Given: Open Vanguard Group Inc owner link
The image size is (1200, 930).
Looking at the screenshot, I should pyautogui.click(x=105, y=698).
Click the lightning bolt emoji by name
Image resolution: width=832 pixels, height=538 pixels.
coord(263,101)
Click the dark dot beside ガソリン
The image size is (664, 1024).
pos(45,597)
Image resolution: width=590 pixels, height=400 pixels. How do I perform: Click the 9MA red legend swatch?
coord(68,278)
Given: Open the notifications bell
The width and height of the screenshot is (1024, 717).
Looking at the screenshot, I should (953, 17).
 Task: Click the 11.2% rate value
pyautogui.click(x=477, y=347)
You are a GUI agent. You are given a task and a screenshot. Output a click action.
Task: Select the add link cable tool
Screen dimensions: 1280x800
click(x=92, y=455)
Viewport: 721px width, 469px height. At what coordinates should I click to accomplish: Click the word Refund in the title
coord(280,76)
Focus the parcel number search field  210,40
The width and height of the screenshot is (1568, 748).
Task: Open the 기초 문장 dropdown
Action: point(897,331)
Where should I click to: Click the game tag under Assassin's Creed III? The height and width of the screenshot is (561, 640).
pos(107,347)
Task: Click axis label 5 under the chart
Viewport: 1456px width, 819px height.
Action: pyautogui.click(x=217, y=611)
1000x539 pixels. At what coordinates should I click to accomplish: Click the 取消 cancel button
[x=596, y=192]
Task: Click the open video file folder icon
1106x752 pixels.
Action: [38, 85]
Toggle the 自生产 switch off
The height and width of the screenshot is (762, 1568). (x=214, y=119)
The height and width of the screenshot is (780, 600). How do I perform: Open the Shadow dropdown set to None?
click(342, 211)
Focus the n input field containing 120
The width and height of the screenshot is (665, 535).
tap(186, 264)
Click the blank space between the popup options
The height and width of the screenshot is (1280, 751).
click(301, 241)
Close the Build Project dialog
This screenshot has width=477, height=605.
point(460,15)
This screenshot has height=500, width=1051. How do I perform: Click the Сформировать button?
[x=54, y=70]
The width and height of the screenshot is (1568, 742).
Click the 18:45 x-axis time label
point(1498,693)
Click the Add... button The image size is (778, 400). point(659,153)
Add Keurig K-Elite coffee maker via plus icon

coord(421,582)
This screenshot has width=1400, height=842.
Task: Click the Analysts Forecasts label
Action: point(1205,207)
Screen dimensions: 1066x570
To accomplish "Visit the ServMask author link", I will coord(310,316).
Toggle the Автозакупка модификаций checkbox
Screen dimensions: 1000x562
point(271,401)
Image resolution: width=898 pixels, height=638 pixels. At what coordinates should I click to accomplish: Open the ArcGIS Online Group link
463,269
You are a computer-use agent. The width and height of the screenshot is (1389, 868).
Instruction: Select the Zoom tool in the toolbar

***

**Exercise brief**: Retrieve every line above holding the word "tool".

**Result of the task**:
Task: Select the add link cable tool
Instruction: Select the Zoom tool in the toolbar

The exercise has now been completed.